The Morning Paper


I’m outside in my bare feet. It’s really too cold for that but I’m out here anyway. The sun has just come up and my coffee cup poised at my lips has me looking past the stand of cedars that mark our property line. The grass is still wet from last night’s rain, but there’s also a touch of warm sun on my toes and that’s what’s making the difference I guess. The difference of me standing here versus going back inside and forgetting the whole damn thing.

The paperboy is back to playing the game of Hide the Paper and I’ve decided that on this morning I’m going to accept the challenge. “Bring it on,” I said in my most Sly Stalone Rocky II tone of voice. (Or was that Rocky IV, with the Russian?) No mater, because coffee cup in hand, I am determined to bare footedly battle the elements to read the morning headlines.

Where could it have gone? I have, in the past, found its tattered remains strewn amongst the woodpile or in a far off corner under the cinderblock supports that shore up the far end of the trailer. I’ll look there first of course, the fire pit, then under the car, the kids wading pool and behind the sandbox.

When I say that he hides the paper I don’t mean to imply that he does this on purpose, or that the “he” that I often imagine is in fact even a “he” and not a “she”.  I’ve never actually met him/her. Now stop right there before you judge me too harshly, these days I’m having enough trouble getting out of bed with my alarm at full blast to make coffee, much less be part of any sort of early morning social exchange program.

Here in the cool morning, in that moment before my pajamas become covered in dust and cobwebs, my neighbor Jake comes up to me with an envelope in his hand.

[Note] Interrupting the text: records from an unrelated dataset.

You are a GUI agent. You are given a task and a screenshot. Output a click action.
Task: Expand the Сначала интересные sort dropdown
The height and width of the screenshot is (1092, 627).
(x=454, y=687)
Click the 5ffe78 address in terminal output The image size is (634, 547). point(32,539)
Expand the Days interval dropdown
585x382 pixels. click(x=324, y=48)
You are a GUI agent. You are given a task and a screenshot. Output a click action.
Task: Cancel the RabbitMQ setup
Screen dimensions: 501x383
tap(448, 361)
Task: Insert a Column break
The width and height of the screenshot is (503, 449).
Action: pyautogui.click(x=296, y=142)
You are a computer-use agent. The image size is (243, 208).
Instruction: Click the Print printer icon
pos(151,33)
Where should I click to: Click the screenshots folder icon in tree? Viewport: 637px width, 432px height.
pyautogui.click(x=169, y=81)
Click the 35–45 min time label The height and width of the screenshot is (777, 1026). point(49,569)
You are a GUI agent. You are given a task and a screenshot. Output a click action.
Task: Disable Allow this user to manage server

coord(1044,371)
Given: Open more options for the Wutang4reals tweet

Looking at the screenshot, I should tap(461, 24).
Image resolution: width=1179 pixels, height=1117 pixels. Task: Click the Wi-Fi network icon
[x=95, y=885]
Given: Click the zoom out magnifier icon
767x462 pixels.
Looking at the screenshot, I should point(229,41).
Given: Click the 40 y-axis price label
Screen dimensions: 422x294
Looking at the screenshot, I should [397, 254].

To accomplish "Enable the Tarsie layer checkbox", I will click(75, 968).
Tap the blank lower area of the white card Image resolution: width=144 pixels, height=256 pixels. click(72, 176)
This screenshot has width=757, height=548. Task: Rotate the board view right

Jake, with his big sweaty mouth and over-bearing sense of self-importance, lives closer to the highway in the dark red singlewide that we all jokingly refer to as the brick.

“I’m having a surprise birthday party for Hannah,” he says “and the whole park is invited!”

“Great” I lie, “when is it, and what do we need to bring?”

The one great thing about having been together with Sweetie for so long is that now I know how to respond and which questions to ask so as to feign interest.


I’d only met Hannah once before at Dewy and Ham’s “After the Bash Hash” last New Year’s Day morning.  My memory is she wouldn’t eat anything cause she didn’t know what was in it, so she spent the afternoon with a hand full of carrots and a diet Pepsi.

I don’t understand adult picky eaters, so I can’t say I paid her much mind that morning. In fact as Jake is mentioning her name I’m having a hard time picturing her face.

Now I’m no great judge of people, and standing here, I may or may not have a clear idea of what she actually looks like, but I know this. She in no way strikes me as someone who would enjoy a surprise 30th birthday party held in her honor. She did look like someone who might bite the head off of a so-called boyfriend who was such an idiot as to plan a surprise party and invite the entire trailer park.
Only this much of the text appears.